Risikogruppen für erhöhtes Cholesterin

Bei Herz-Kreislauf-ErkrankungenAdipositas oder Fettstoffwechselstörungen in der Familie sowie Typ-2-Diabetes und fortgeschrittenem Typ-1-Diabetes sollte auch der Cholesterinwert im Blutserum gemessen werden.

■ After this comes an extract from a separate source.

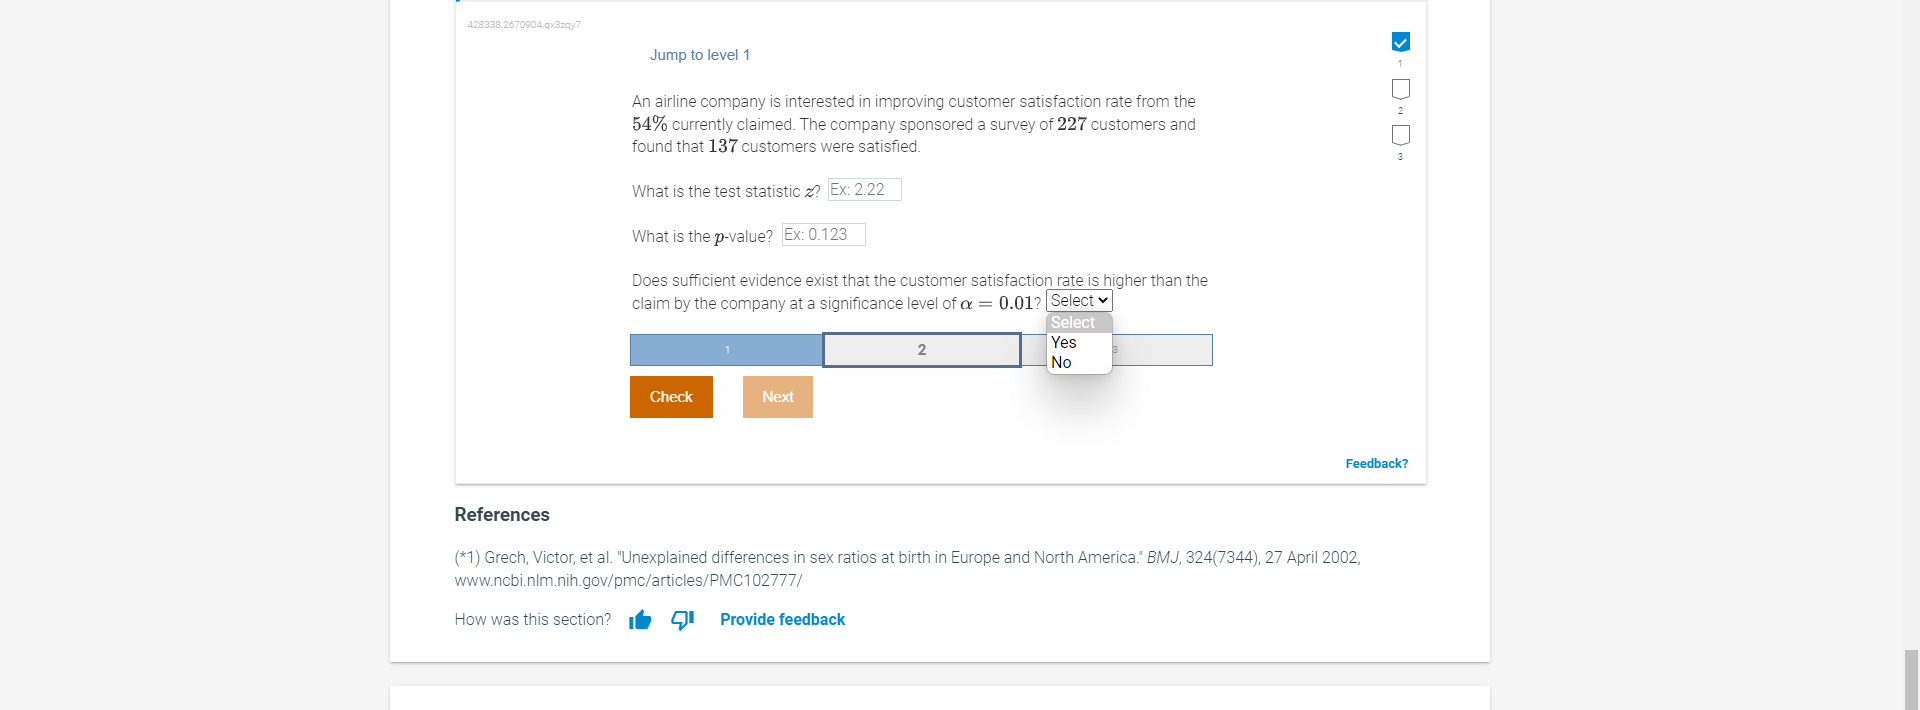Uncheck the level 1 completion checkbox
Image resolution: width=1920 pixels, height=710 pixels.
(x=1400, y=42)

Auch Patienten mit familiärer Hypercholesterinämie (FH) haben ein hohes Atherosklerose-Risiko (im Volksmund Arterienverkalkung). Diese vererbbare Erkrankung verläuft häufig lange symptomlos und macht sich erst bei einer fortgeschrittenen Atherosklerose oder auch durch einen Herzinfarkt bemerkbar. Für die Diagnose ist eine Familienanamnese aufschlussreich.

 

Risikofaktoren

Meist besteht ein mäßiges Risiko für Herz-Kreislauf-Erkrankungen, wenn zwei der sogenannten klassischen Risikofaktoren auftreten:

  • Männer über 45 Jahre und Frauen über 55 Jahre
  • positive Familienanamnese für frühzeitig auftretende Herz-Kreislauf-Erkrankungen (männliche Verwandte ersten Grades unter 55 Jahre; weibliche Verwandte ersten Grades unter 65 Jahre)
  • Rauchen
  • Bluthochdruck
  • niedriges HDL-Cholesterin

Trifft nur einer dieser Risikofaktoren zu, so ist das Risiko für Herz-Kreislauf-Erkrankungen meist gering.

 

Cholesterinwerte

Als günstige Werte für Gesunde gelten im Allgemeinen:

  • Gesamtcholesterin unter 200 mg/dl (Milligramm pro Deziliter)
  • LDL-Cholesterin unter 130 mg/dl
  • HDL-Cholesterin über 40 mg/dl für Männer, über 50 mg/dl bei Frauen

Bei Risikopatienten gelten andere LDL-Zielwerte:

  • Bei hohem Risiko, beispielsweise einer familiären Fettstoffwechselstörung (familiäre Hypercholesterinämie, eine genetisch bedingte Erkrankung) sollte das LDL-Cholesterin unter 100 mg/dl.
  • Bei einem sehr hohen Risiko, beispielsweise nach einem Herzinfarkt oder bei vielen Diabetespatienten, sollte das LDL-Cholesterin unter 70 mg/dl liegen.